===== Records shown

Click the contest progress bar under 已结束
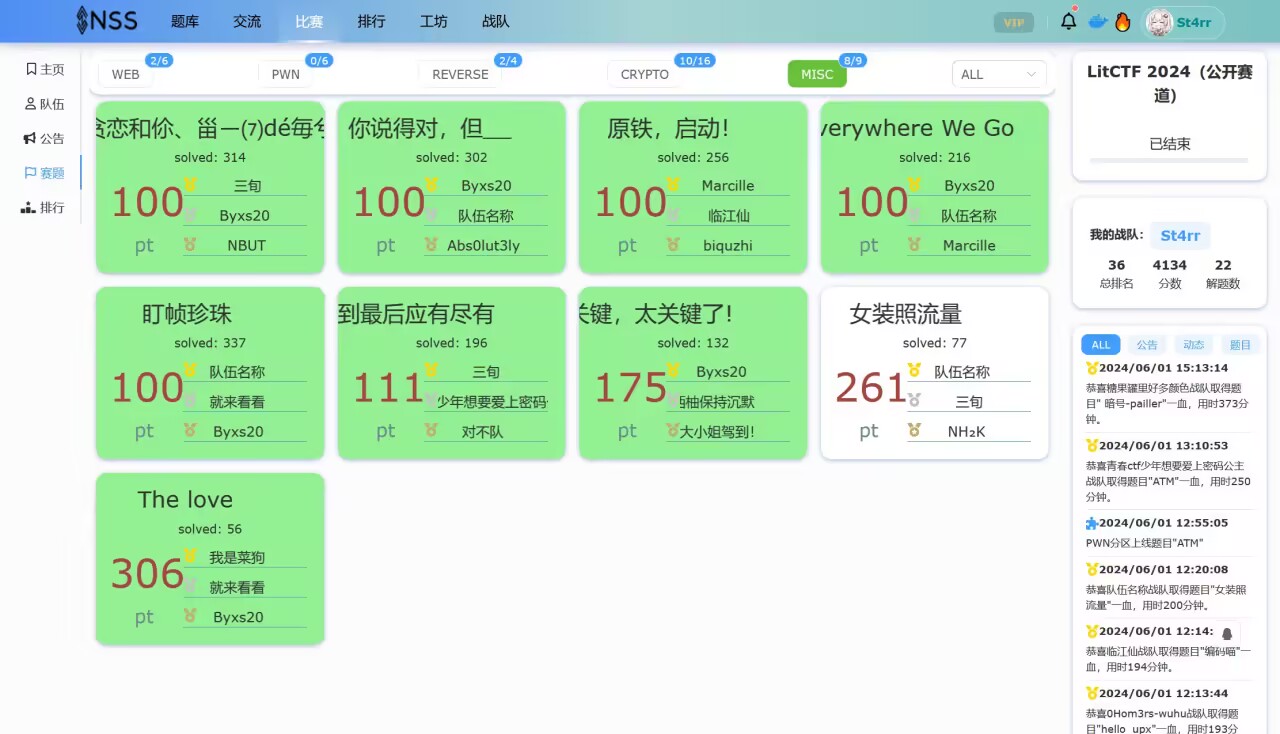The height and width of the screenshot is (734, 1280). tap(1168, 160)
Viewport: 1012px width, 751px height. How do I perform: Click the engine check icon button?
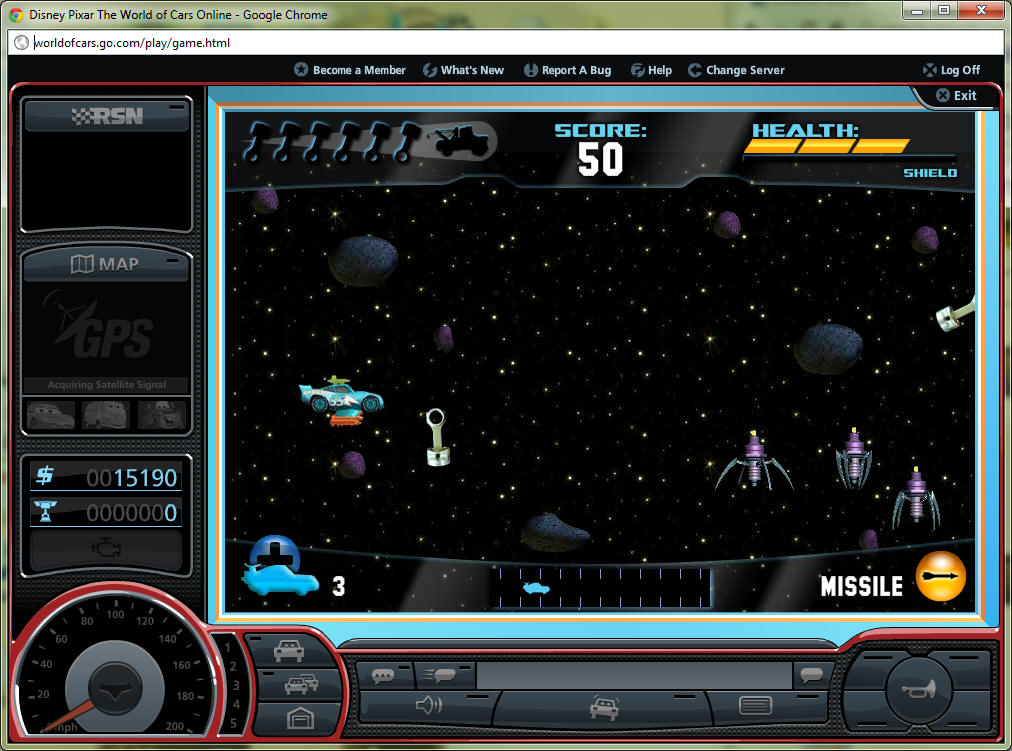click(x=105, y=549)
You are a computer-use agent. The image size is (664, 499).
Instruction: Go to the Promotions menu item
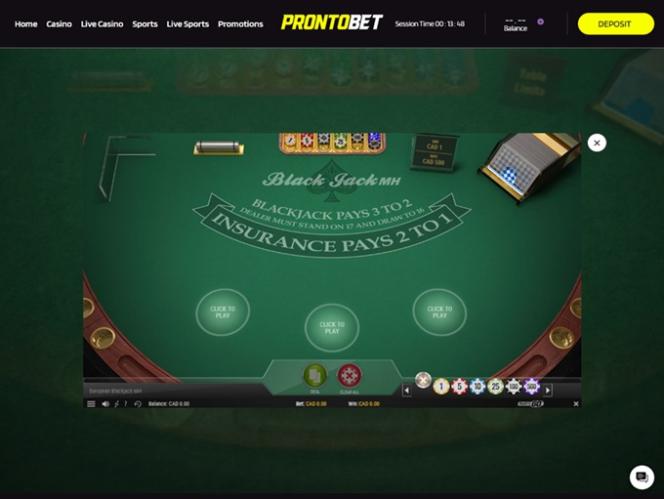[241, 24]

==========

• _What you are asked to do_
The range runs from the line containing "You are a computer-use" through the end of the entries; print those lines exactly and leave the pictures out.

• _Output below_
You are a computer-use agent. The image size is (664, 499).
Instruction: Go to the Promotions menu item
[241, 24]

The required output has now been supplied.